*Set exercise 1:*
Reproduce word for word the part of the conkie thread starting at "Err....this is kind" and ending at "(May 26, 2001)".
*Set exercise 2:*
Using the conkie thread, decide whether each statement agrees with it, answering yes or no and quoting the words that settle it: (a) The recipe yields one dozen conkies. (b) The banana leaves are cut into pieces about 8 inches square. (c) The conkie packages are boiled for 45 to 50 minutes.
*Set exercise 3:*
Extend the conkie thread from the point where it stops.

*Extracted text:*
============

# Conkie



## shawtycat (Feb 6, 2002)

Conkies aka Dunkanoo

3 ripe plantains 
1/2 teaspoon grd. cinnamon 
2 tablespoons butter 
2 tablespoons sifted flour 
1/2 cup brown sugar 
Banana leaves or aluminum foil 
1/2 teaspoon grated nutmeg Makes 1 Dozen. 

Place the plantains in a pot of salted water boil them until they are tender. In a bowl, mash the plantains with a fork and add the butter, sugar, and spices. If necessary, add a little flour to make thick paste. Wash the banana leaves and make them pliable by boiling them. Cut the leaves into pieces about 6 inches square. Then drop 2 tablespoonsful of the plaintain mixture onto each piece of leaf, roll it up, fold it over and tie the ends. Fill a large heavy saucepan with water and bring it to a boil. Add the conkie packages and boil them for 45 to 50 minutes Serve warm This is a great traditional bajun dish that is thought to be a descendant of Ghana's Kenkey. Conkies can be either sweet or savory and can be made with everything from grated fresh corn to plantains. When made with corn or cornmeal they are also called Dunkanoo... 


Err....this is kind of an acquired taste. It took me a while to realize I was allergic to the banana leaves.  You can use something else Im sure.


----------



## suzanne (May 26, 2001)

============

*Data section:*
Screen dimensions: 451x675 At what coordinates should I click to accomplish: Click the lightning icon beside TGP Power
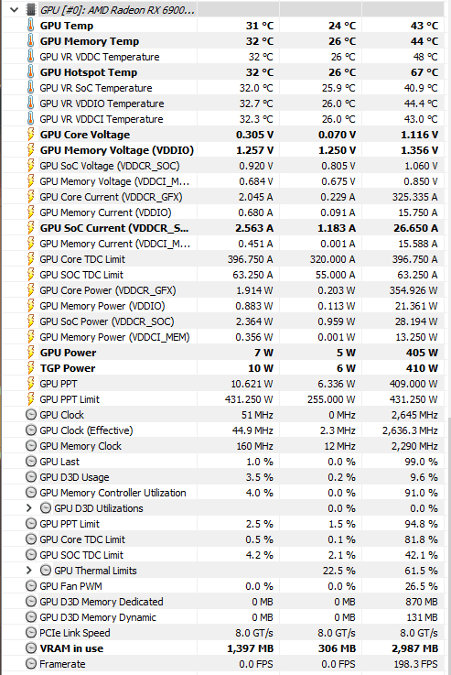pyautogui.click(x=30, y=368)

============

*Expected answer 1:*
Err....this is kind of an acquired taste. It took me a while to realize I was allergic to the banana leaves.  You can use something else Im sure.


----------



## suzanne (May 26, 2001)

*Expected answer 2:*
(a) Yes: "Makes 1 Dozen."
(b) No: "Cut the leaves into pieces about 6 inches square."
(c) Yes: "Add the conkie packages and boil them for 45 to 50 minutes"

*Expected answer 3:*
Is it okay to use plastic wrap? When I make tamales, that's usually what I wrap them in. 

And what goes with these? Looks like they'd be great with ice cream (of course, what isn't?). I love sweet plantains, but didn't know what else to do with them besides frying. This looks much more "lo-cal." Thanks!! :lips:


----------



## shawtycat (Feb 6, 2002)

Hmmm...If you had luck using plastic wrap with the tamales then it shouldn't be a problem.  This is kind of a sweet tamale I guess. :lol: We west indians are great copycats and love to lend our own twist to things. 

There is a conkie my grandmother makes with cornmeal. We make that one all the time in Barbados, around Christmas time I think. We ate them with Breadnuts. I found out that breadnuts were actually chestnuts when I went to an American grocery store for the first time.  So many names for one piece of produce.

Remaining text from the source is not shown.